The HA/PC regulation is designed to help animal feed manufacturers minimize the risks of known or reasonably foreseeable food safety hazards (e.g., chemical, biological or physical) that may cause illness or injury if not controlled. However, the FDA acknowledged through the draft guidance, and AFIA agrees, that not every facility will identify hazards that require a preventive control, therefore no preventive controls will need to be implemented. By taking a flexible approach, the agency can ensure via these rules that the company takes proper action to control hazards that cannot be controlled through Current Good Manufacturing Practices.
Overall, AFIA found the draft guidance to be comprehensive, but provided several suggested changes and comments. Among those, AFIA cautioned that:
- Any lists used in the guidance could be construed by investigators and employees as “checklists,” which may not be the case
- Taking a “kitchen sink” approach when it comes to providing a lengthy list of outdated references, older than 10 years, is “neither justified nor scientifically defensible”
- Where the guidance applies specifically to pet food manufacturers should be better defined.
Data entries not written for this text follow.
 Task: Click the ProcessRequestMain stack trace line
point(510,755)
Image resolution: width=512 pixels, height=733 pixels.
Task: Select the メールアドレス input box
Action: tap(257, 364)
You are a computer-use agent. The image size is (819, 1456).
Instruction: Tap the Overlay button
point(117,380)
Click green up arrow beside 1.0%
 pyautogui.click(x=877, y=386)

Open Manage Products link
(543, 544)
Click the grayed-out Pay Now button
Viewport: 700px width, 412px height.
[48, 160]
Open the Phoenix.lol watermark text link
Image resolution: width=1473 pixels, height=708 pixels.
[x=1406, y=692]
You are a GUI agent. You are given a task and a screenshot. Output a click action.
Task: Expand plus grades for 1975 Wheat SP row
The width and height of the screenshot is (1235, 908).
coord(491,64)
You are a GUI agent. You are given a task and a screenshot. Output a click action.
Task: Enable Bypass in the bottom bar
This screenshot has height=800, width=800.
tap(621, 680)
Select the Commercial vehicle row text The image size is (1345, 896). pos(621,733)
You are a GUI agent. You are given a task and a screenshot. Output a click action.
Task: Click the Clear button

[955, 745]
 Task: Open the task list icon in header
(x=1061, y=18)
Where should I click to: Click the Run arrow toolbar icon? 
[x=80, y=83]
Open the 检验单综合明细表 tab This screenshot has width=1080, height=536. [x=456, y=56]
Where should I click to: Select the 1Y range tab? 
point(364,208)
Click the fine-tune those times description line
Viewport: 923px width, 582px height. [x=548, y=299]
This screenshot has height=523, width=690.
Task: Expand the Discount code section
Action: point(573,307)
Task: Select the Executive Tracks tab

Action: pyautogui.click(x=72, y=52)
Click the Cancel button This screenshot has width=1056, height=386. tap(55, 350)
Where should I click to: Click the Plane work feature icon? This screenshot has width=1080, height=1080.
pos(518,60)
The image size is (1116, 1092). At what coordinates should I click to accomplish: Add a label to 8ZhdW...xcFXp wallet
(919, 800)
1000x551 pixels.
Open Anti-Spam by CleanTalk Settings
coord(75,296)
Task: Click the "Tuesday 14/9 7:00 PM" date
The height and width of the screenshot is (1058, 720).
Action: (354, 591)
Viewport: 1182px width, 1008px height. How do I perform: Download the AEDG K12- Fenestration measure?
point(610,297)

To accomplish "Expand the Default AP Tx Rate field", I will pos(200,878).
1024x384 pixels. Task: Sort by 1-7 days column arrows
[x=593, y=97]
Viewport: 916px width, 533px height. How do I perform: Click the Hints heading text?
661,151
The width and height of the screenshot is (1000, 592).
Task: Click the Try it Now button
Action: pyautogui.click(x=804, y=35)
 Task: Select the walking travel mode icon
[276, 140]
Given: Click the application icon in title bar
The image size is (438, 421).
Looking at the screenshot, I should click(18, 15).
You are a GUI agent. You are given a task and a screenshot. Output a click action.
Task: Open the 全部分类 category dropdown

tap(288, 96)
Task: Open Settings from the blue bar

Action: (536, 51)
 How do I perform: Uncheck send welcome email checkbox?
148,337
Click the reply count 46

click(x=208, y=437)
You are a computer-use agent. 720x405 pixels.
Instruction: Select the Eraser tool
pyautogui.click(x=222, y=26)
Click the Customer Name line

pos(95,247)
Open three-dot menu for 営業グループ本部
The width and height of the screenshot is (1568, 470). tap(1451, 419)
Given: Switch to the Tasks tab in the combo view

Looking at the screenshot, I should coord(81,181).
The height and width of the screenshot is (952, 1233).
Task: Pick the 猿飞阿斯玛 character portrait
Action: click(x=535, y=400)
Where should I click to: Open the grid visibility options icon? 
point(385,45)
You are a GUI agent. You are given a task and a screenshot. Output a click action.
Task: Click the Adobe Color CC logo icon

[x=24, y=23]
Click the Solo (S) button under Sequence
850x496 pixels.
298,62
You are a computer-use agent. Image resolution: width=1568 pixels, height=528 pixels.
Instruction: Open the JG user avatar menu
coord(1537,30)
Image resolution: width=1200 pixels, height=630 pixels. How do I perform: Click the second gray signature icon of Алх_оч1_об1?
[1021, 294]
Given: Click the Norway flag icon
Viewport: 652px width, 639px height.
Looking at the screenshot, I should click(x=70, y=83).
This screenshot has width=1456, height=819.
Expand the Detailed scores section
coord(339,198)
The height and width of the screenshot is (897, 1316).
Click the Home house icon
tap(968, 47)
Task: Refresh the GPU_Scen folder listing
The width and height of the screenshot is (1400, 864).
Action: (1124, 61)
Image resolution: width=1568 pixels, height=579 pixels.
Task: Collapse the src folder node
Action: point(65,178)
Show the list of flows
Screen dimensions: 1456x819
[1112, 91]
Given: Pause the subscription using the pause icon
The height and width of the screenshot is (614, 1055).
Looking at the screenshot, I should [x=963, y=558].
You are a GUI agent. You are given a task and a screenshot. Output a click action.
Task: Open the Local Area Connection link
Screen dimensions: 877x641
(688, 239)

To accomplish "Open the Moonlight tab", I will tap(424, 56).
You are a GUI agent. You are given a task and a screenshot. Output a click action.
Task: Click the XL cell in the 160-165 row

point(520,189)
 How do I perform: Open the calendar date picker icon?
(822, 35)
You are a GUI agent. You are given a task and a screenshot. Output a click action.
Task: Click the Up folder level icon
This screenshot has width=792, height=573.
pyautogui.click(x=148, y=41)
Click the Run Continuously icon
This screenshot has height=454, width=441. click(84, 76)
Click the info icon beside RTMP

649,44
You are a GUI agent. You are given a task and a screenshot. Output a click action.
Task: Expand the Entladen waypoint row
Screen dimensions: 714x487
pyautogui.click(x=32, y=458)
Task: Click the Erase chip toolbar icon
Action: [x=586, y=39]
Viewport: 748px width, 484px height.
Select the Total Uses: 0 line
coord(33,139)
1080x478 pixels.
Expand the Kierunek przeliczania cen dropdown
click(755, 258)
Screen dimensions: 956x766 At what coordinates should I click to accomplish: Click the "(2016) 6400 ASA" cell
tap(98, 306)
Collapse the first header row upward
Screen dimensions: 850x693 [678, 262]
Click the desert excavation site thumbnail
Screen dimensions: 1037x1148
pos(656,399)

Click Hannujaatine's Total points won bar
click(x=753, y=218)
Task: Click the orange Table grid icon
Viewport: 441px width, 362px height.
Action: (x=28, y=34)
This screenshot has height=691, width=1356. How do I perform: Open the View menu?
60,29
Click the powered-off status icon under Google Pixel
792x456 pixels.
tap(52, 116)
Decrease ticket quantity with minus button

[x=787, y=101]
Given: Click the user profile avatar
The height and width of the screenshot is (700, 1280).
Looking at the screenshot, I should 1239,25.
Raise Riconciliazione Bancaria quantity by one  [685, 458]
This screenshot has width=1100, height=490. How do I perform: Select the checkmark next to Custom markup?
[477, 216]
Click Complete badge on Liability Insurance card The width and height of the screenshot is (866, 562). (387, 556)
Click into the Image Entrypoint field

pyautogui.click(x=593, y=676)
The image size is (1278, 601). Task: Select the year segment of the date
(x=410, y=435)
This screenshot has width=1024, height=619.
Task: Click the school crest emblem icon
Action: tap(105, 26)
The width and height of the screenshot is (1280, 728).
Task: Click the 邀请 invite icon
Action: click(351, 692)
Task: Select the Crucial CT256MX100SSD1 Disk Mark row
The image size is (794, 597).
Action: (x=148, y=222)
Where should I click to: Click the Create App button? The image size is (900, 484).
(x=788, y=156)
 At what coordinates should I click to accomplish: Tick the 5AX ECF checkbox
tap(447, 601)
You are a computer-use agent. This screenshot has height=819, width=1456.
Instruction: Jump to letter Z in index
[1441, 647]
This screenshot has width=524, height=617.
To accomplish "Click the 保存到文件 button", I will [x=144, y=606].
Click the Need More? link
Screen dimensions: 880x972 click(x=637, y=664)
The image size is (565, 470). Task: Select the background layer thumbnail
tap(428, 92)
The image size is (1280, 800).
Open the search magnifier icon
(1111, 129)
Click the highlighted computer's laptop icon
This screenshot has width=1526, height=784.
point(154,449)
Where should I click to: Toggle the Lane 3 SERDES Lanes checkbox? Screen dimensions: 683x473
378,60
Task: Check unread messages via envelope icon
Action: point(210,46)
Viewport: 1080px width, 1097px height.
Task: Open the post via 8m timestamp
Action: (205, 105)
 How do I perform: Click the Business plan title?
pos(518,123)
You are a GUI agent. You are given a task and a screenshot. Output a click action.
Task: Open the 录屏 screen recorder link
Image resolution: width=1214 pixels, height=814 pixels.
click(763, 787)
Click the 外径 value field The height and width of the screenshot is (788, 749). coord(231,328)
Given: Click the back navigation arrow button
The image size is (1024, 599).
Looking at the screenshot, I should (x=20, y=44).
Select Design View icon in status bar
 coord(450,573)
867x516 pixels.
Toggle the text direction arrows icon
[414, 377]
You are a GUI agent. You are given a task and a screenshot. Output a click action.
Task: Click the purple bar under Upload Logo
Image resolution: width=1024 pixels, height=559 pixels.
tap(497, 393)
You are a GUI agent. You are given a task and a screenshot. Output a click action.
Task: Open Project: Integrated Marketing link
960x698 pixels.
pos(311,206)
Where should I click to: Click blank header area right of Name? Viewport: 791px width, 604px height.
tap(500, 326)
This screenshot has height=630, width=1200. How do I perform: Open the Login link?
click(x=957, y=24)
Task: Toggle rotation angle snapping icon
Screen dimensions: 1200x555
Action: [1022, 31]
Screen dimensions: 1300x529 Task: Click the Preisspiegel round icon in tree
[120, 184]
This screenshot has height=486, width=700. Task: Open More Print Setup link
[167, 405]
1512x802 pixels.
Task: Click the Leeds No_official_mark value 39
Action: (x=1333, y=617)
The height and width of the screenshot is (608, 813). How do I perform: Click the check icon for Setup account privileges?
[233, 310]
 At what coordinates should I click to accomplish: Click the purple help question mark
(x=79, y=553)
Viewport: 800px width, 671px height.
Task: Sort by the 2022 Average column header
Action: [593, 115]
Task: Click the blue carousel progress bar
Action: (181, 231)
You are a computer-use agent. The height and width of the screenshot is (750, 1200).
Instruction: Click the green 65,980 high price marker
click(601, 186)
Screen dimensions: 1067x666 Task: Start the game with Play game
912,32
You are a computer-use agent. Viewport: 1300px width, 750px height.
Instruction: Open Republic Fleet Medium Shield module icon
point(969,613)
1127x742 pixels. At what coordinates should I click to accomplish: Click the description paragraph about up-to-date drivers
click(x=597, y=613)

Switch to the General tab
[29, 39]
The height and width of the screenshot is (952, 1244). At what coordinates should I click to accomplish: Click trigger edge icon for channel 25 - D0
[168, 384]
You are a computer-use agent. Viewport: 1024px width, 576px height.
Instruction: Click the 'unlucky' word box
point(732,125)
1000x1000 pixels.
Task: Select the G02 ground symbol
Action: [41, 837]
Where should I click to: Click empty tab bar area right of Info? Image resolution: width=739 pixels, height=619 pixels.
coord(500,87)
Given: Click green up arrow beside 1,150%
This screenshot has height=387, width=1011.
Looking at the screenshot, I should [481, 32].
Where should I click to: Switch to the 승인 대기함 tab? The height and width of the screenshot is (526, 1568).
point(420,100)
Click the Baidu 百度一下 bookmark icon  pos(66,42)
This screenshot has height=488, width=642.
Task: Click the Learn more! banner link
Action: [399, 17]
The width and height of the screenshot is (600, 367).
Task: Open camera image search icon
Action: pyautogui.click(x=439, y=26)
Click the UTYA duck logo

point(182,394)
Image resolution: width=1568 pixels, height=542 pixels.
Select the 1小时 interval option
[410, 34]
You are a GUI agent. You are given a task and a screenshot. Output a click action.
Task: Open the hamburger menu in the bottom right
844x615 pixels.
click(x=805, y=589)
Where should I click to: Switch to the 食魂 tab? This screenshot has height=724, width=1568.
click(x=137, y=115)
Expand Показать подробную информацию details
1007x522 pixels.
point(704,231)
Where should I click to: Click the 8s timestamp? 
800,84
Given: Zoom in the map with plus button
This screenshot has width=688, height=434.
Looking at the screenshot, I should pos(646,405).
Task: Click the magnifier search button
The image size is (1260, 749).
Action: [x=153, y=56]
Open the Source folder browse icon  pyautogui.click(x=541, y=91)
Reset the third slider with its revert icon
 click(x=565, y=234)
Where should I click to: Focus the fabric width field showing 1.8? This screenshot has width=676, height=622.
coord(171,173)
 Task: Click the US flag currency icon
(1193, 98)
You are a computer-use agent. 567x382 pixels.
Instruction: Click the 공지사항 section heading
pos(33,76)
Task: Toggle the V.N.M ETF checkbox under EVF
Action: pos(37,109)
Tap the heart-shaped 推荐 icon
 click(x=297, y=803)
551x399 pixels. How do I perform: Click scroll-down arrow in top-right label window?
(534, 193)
AFIA also expressed its concern with the continued delay in the agency’s release of the remaining guidance materials and urged the FDA to extend its inspection dates by at least a year in order to properly train inspectors and educate industry.
“This is said to be the first five chapters, which means there are more chapters to come and more delays,” Sellers and Wilkinson said. “If all the final documents are not out in reasonable time, AFIA will be requesting more inspection delays.”
“Large” manufacturing facilities, or those with 500 or more employees, had to comply with the HA/PC regulations by September 2017, and the remaining “small” facilities, or those with fewer than 500 employees, must be in compliance by September 17, 2018.
The food and feed industries originally supported FSMA, which, among other provisions, authorized the FDA to promulgate new rules for preventive controls, develop performance standards, create new administrative detention rules, recall adulterated products and hire more than 4,000 new field staff. It is estimated that if fully implemented, the law will cost the U.S. animal feed and pet food industries more than $1 billion with little improvement to animal health, animal food safety or other real benefit.